La experiencia me ha confirmado que cuando alguien quiere vender algo no tiene más que asociarlo con el adjetivo de libertad y el objetivo se consigue. Así sin más. Por ejemplo, para sentirse libre lo lógico es adquirir un coche, sinceramente no encuentro la relación, pero así lo aseguran infinidad de empresas automovilísticas. El problema es que usted se lo crea. Pues esto mismo está ocurriendo en el sector de las TI. Nunca hasta ahora había caído en la cuenta de que la libertad es algo que también puede vender en este sector. Creía que lo que realmente era importante pasaba por el desarrollo de unos productos de alta calidad y altas prestaciones que cumpliesen con los requerimientos de empresas o usuarios.

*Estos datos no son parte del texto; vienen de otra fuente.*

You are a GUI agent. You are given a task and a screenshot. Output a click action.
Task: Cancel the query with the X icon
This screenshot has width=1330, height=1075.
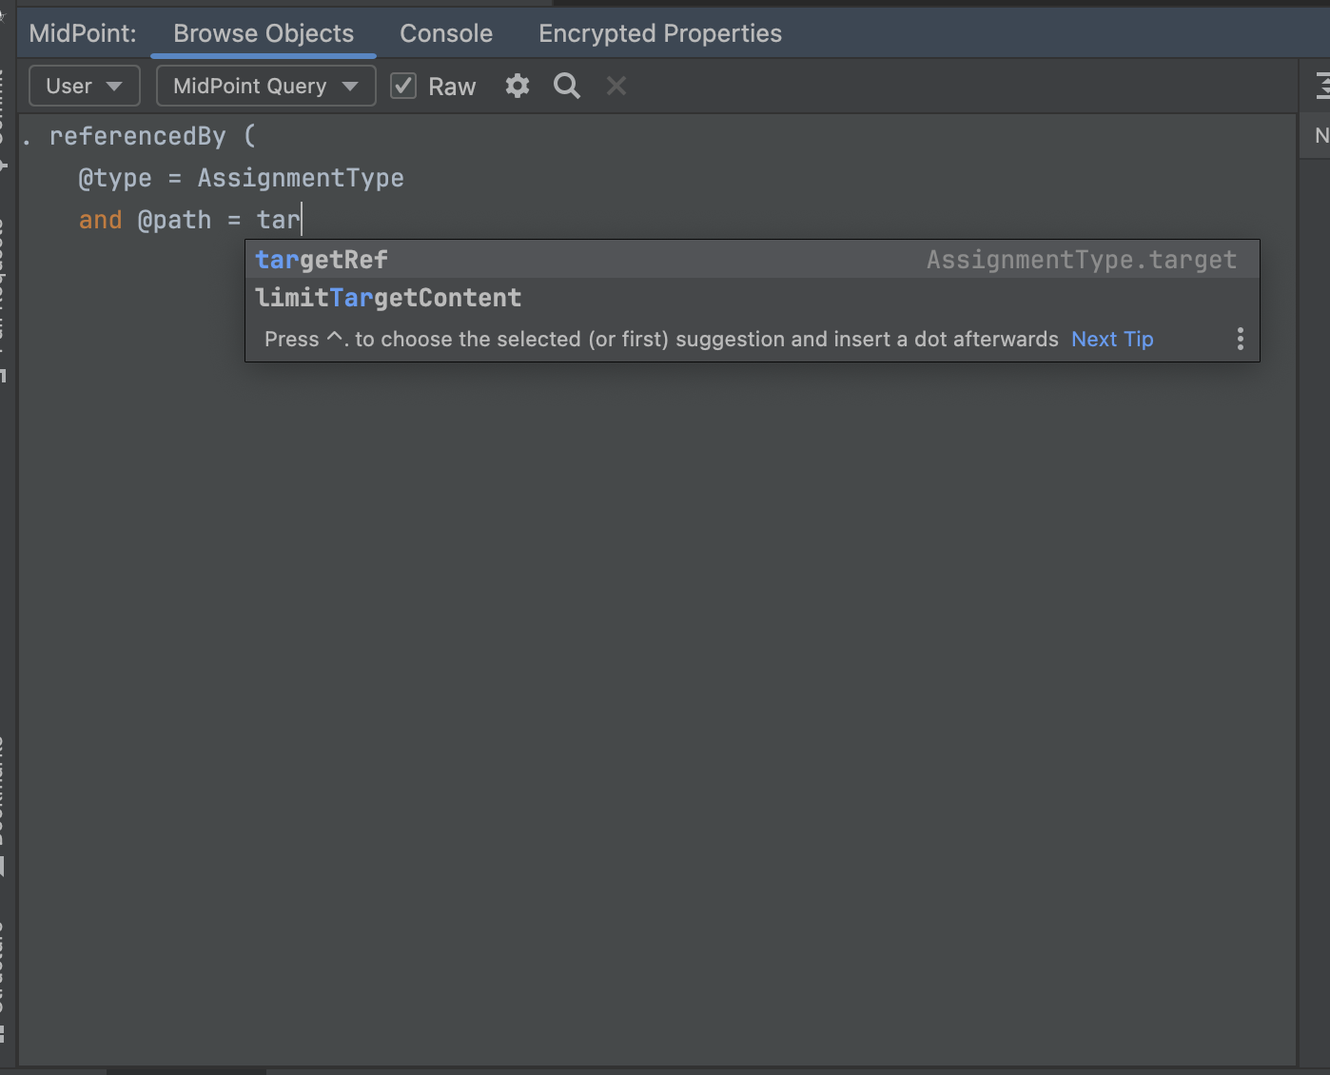(x=616, y=86)
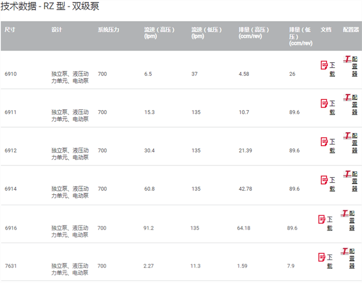
Task: Click the PDF download icon for 6911
Action: pyautogui.click(x=324, y=103)
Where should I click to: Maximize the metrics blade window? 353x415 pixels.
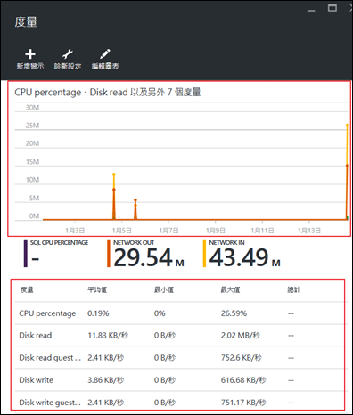332,8
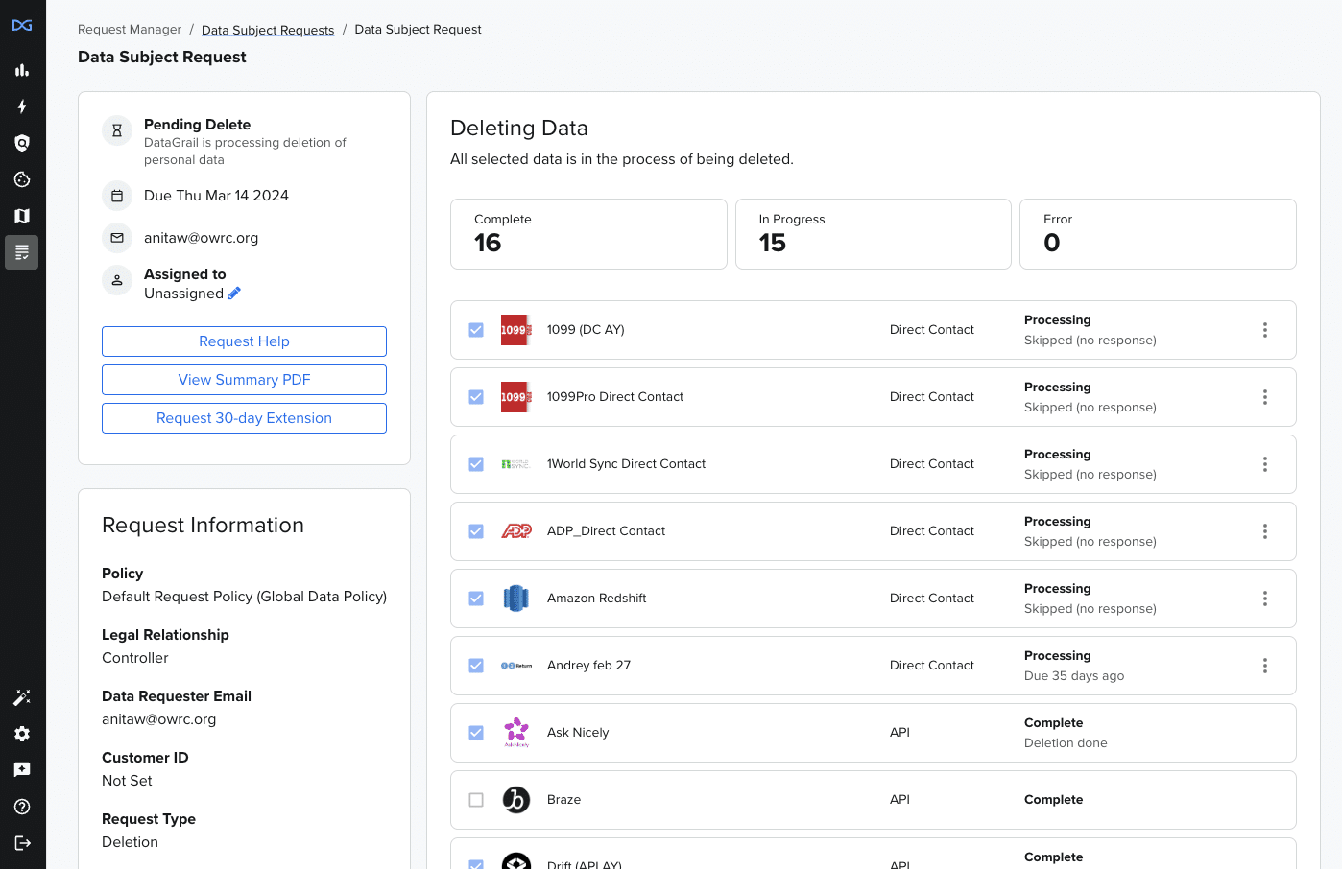Open the analytics bar chart sidebar icon
This screenshot has height=869, width=1342.
[x=22, y=70]
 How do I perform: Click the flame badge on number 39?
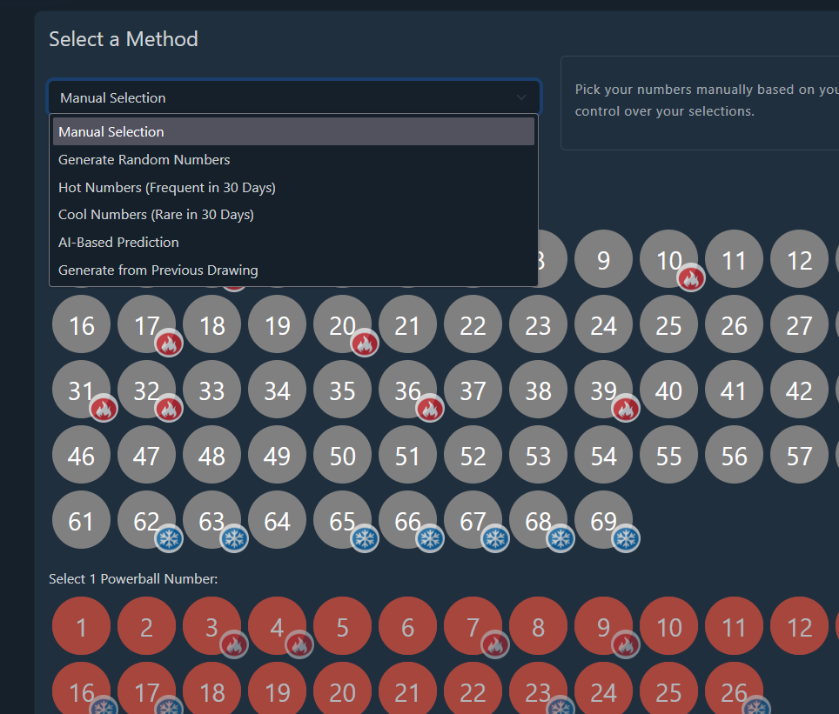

Pues no, estaba equivocada. Ahora lo que impera es ser libres. Pero lo más gracioso es que este mensaje se esté lanzando desde estamentos políticos y sobre una única opción: Linux, en sus diferentes variantes. Y yo digo, si quiero ejercer mi derecho a ser libre –que por supuesto lo tengo- debo disponer de varias opciones. Lo contrario se denomina dictadura. Viene esto a cuento de las declaraciones vertidas por Esteban González Pons, consejero de Educación de la Generalitat Valenciana que al hilo de la presentación de Liurex ha asegurado que “es inadmisible que en la aulas informáticas de los colegios se enseñe a ser usuarios de una marca concreta y que se estén creando clientes de una multinacional”. Vayamos por partes, en primer lugar la libertad es un concepto mucho más amplio y rico como para manipularlo con determinadas iniciativas políticas con la única intención de “salir” en los papeles y ganar votos. En segundo lugar, mi pregunta es si a estas alturas vamos a entrar en el debate carente de contenido de demonizar a las multinacionales. ¿Sabe cuánto invierten esas multinacionales en nuestro país?, ¿cuantos años llevan haciéndolo? o ¿cuánto empleo generan? Lo realmente cierto es que lo que aportan se llama riqueza, algo básico para alcanzar la sociedad del bienestar.